Rate every source on four dimensions:

| Dimension | High | Medium | Low |
|-----------|------|--------|-----|
| **Credibility** | Peer-reviewed, established author | Reputable outlet, known author | Blog, unknown author, no review |
| **Evidence** | Large sample, rigorous method | Moderate data, sound approach | Anecdotal, no data, opinion |
| **Recency** | Published within 2 years | 2-5 years old | 5+ years, may be outdated |
| **Objectivity** | No conflicts, balanced view | Minor affiliations disclosed | Funded by interested party, one-sided |

**Overall Rating:**
- 4 Highs = Strong source — cite with confidence
- 2+ Mediums = Adequate source — cite with caveats
- 2+ Lows = Weak source — verify independently before citing

---

## Summary Templates

See `references/summary-templates.md` for:
- Academic paper summary template (IMRAD)
- Web article summary template (claim-evidence-implication)
- Technical report template (executive summary)
- Comparative analysis template (matrix + synthesis)
- Literature review template (thematic organization)

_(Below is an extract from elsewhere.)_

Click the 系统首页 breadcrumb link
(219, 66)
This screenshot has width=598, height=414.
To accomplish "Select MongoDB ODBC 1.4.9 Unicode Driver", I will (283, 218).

See `references/citation-formats.md` for:
- APA 7 formatting rules and examples
- IEEE formatting rules and examples
- Chicago, Harvard, MLA quick reference

---

## Proactive Triggers

Flag these without being asked:

- **Source has no date** → Note it. Undated sources lose credibility points.
- **Source contradicts other sources** → Highlight the contradiction explicitly. Don't paper over disagreements.
- **Source is behind a paywall** → Note limited access. Suggest alternatives if known.
- **User provides only one source for a compare** → Ask for at least one more. Comparison needs 2+.
- **Citations are incomplete** → Flag missing fields (year, author, title). Don't invent metadata.
- **Source is 5+ years old in a fast-moving field** → Warn about potential obsolescence.

---

## Installation

### One-liner (any tool)
```bash
git clone https://github.com/alirezarezvani/claude-skills.git
cp -r claude-skills/product-team/research-summarizer ~/.claude/skills/
```

### Multi-tool install (run from the claude-skills repo root)
```bash
./scripts/convert.sh --skill research-summarizer --tool codex|gemini|cursor|windsurf|openclaw
```

### OpenClaw
```bash
clawhub install cs-research-summarizer
```

---

## Verification Loop

Before delivering any brief, check:

1. Every Key Finding cites a location in the source (section, page, or quote) — no unanchored claims.
2. `python3 scripts/extract_citations.py <file> --output json` exits 0 and its `total` matches the bibliography count in your output (investigate any gap).
3. Each source carries a 4-dimension quality rating (table above); weak sources are flagged, not silently included.
4. For comparisons: the matrix has one row per dimension and one column per source — no source skipped.
5. Nothing was invented: missing metadata is marked "not stated", never filled in.

---

## Related Skills

- **product-analytics** — Quantitative analysis. Complementary — use research-summarizer for qualitative sources, product-analytics for metrics.
- **competitive-teardown** — Competitive research. Complementary — use research-summarizer for individual source analysis, competitive-teardown for market landscape.
- **content-production** — Content writing. Research-summarizer feeds content-production — summarize sources first, then write.
- **product-discovery** — Discovery frameworks. Complementary — research-summarizer for desk research, product-discovery for user research.